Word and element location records
◇ ◇ ◇ ◇ ◇

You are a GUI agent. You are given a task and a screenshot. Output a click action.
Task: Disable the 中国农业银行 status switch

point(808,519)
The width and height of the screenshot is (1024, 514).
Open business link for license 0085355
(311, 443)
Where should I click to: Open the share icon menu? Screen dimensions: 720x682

◇ ◇ ◇ ◇ ◇

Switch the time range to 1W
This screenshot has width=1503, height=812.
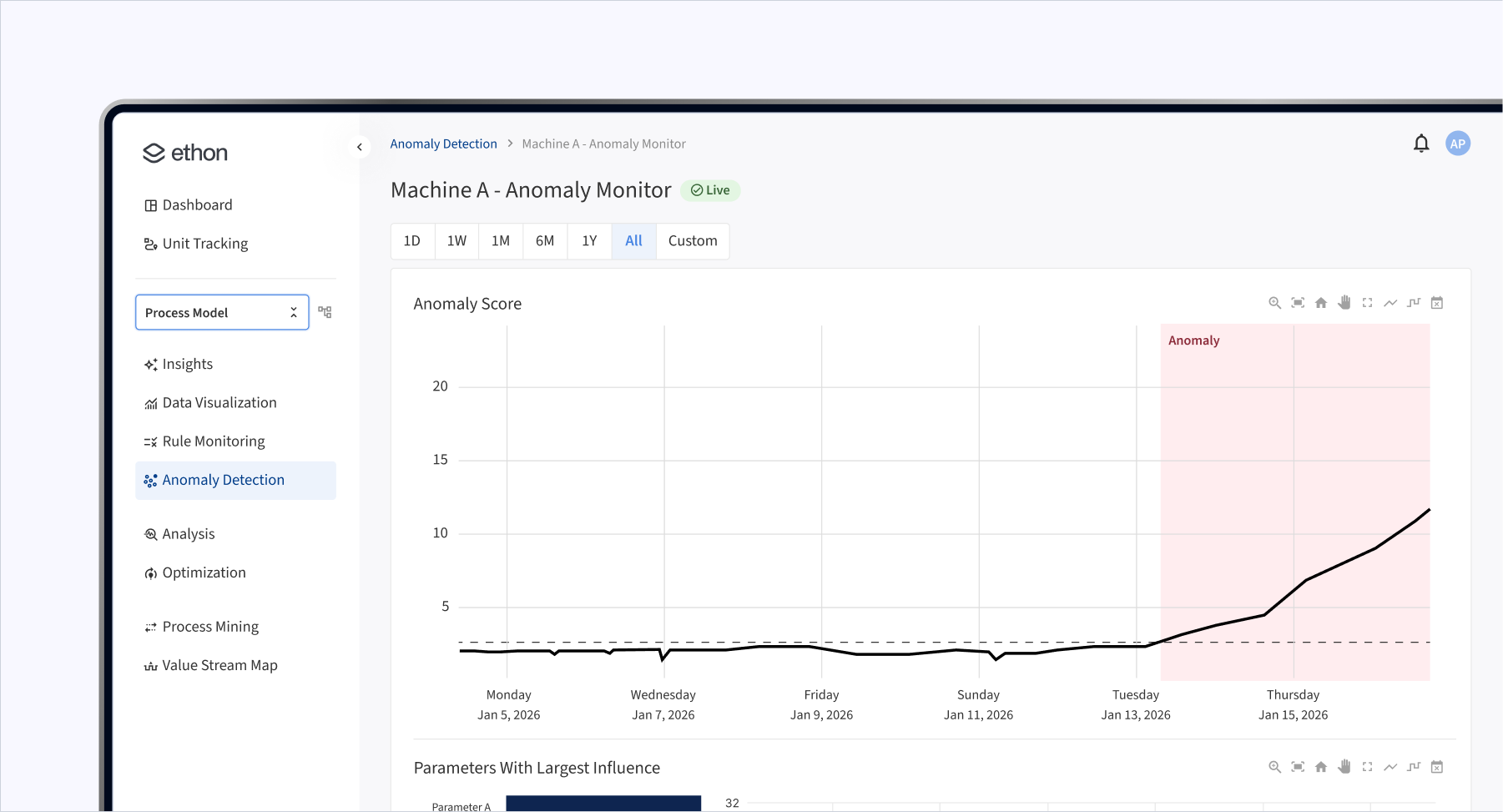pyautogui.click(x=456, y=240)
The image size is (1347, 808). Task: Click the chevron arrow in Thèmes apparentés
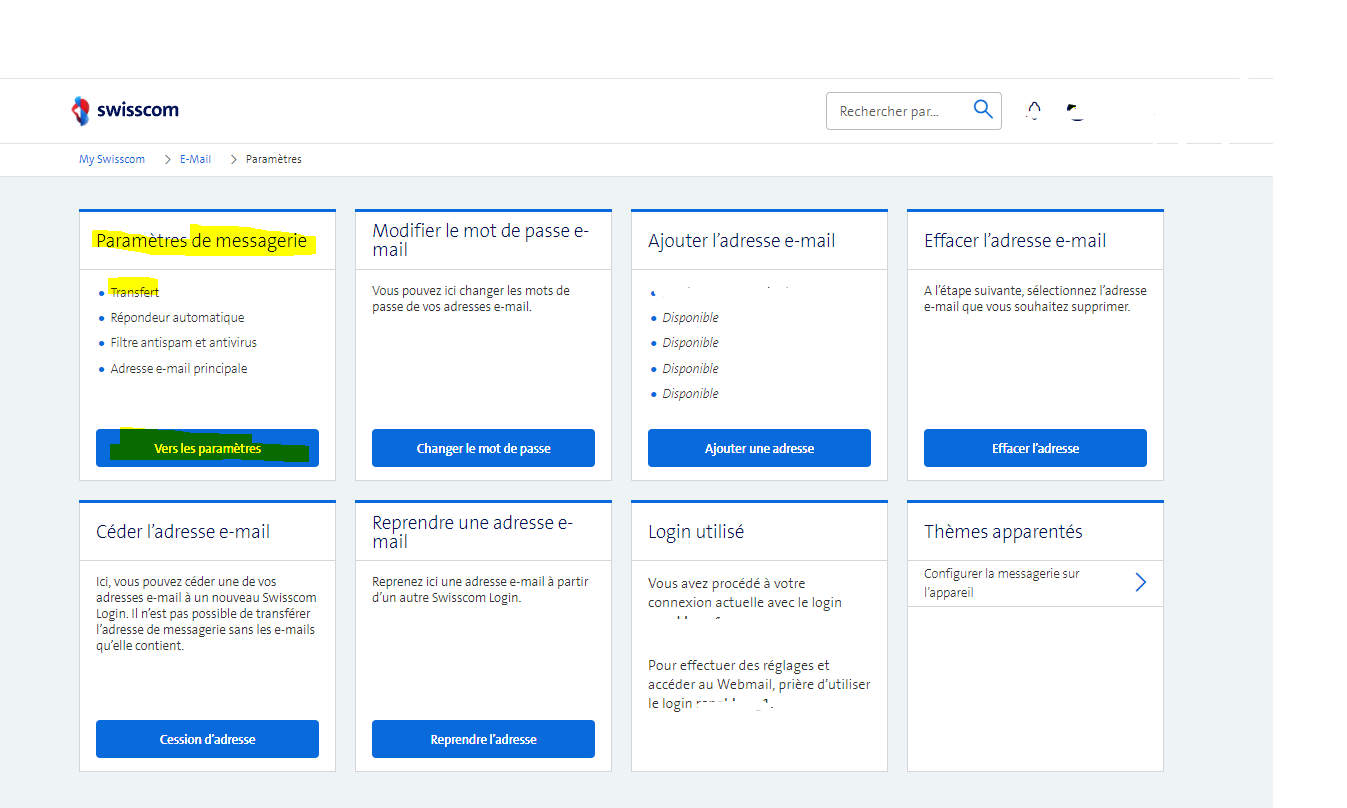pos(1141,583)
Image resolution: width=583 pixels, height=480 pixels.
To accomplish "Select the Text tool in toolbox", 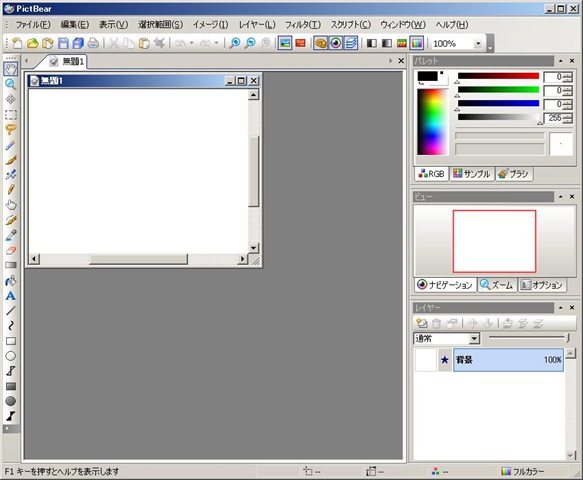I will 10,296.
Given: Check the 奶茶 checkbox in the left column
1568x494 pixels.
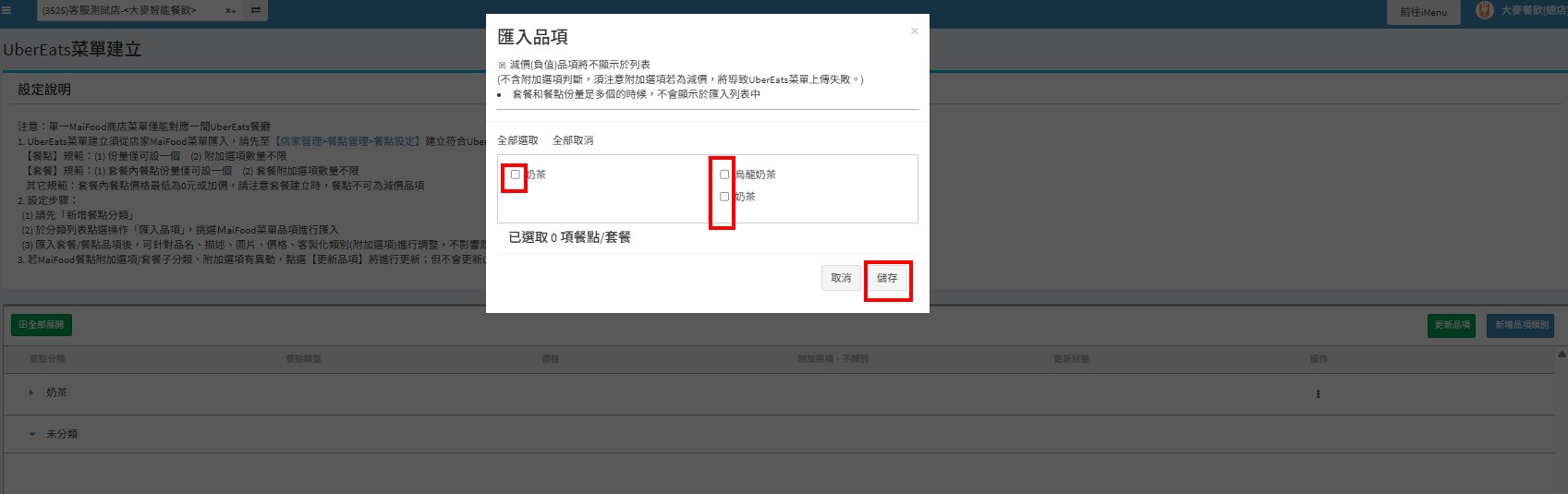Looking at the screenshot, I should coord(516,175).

◇ ◇ ◇ ◇ ◇

§ **WRITTEN REQUEST**
Give the lines of the material as a JSON list of strings, one string per line, starting with the line that contains "Switch the time range to 1W" and going on through the line that contains "pos(1141,583)", and skip any blank lines. Leave the pictures out of the answer.

§ **REPLY**
[
  "Switch the time range to 1W",
  "This screenshot has width=1503, height=812.",
  "pyautogui.click(x=456, y=240)",
  "The image size is (1347, 808). Task: Click the chevron arrow in Thèmes apparentés",
  "pos(1141,583)"
]